Буэнос-Айрес, 14 октября 1954 г.,
№ 248, с. 7–8.
Михаил Лавда
Комментарии
Комментарии – вещь полезная, но тошнотворная, когда комментируется то, что в комментариях не нуждается.
Передо мною советское издание сочинений Салтыкова-Щедрина. Том: «Помпадуры и помпадурши». Комментариям посвящено восемь страниц, за подписью некоего Б. Горева.
У Салтыкова: «Timeo Danaos»… Горев по этому случаю рассказывает историю деревянного коня и взятия Трои обманом. Следуют комментарии, объясняющие, что такое «земские учреждения», «мировые посредники», что за «Тильзитское свидание», кто такие Генрих IV, Меттерних, Диоклетиан, «король-солнце», Луи-Филипп, Гизо, Новосильцев, Чарторыйский, Строганов и Сперанский. Объясняется выражение: «фотиевско-аракчеевский тон»…
«Фотий, – объясняет Б. Горев, – архимандрит, ярый мракобес, попавший в милость к Александру I. Вместе с солдафоном Аракчеевым они характеризуют последние годы этого царствования, когда елейная церковность соединялась с самой беспощадной и мрачной реакцией во всех областях жизни». Комментарии о Генрихе IV ограничиваются курицей в супе по воскресеньям.

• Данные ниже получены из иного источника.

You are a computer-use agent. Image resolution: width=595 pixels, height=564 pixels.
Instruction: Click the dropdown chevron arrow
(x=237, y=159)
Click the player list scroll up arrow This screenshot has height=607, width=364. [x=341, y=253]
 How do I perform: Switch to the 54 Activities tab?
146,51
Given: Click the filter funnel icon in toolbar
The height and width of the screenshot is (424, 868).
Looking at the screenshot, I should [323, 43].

О чем ином свидетельствует надобность в таких комментарии, как не о низком образовательном уровне советской читающей публики? Впрочем, оно и не удивительно там, где Сталин – «корифей науки». Комментатор предполагает, что читатель Салтыкова не знает латинского шрифта и объясняет «Therese, Ardalion – Терез, Ардальон». Другая особенность советских изданий – страх, Боже упаси, написать слово «бог» с большой буквы.
«Верочка! Ведь ты любишь бога?»
«Русская мысль»,
Париж, 21 сентября 1951 г., № 382,с. 3
Алексей Алымов (Б. Н. Ширяев)
О «культурном уровне»
Ответ Михаилу Лавде
Уважаемый г. Лавда в своей заметке в № 382 «Русской мысли» совершенно правильно сообщает о множестве комментариев, которыми снабжено советское издание Салтыкова-Щедрина. Подобными пояснениями снабжен не только этот автор, но и подавляющее большинство всех массовых, многотиражных и дешевых советских изданий.
Но далее г. Лавда делает неправильный вывод о низком культурном уровне советского читателя, иначе говоря, утверждает культурную отсталость современной российской молодежи (основной читательской массы) по сравнению с Западом и с молодежью дореволюционной России, возможно и с читателем из среды «старой» эмиграции. Этот упрек не нов. Он повторяется часто, и на него надо ответить.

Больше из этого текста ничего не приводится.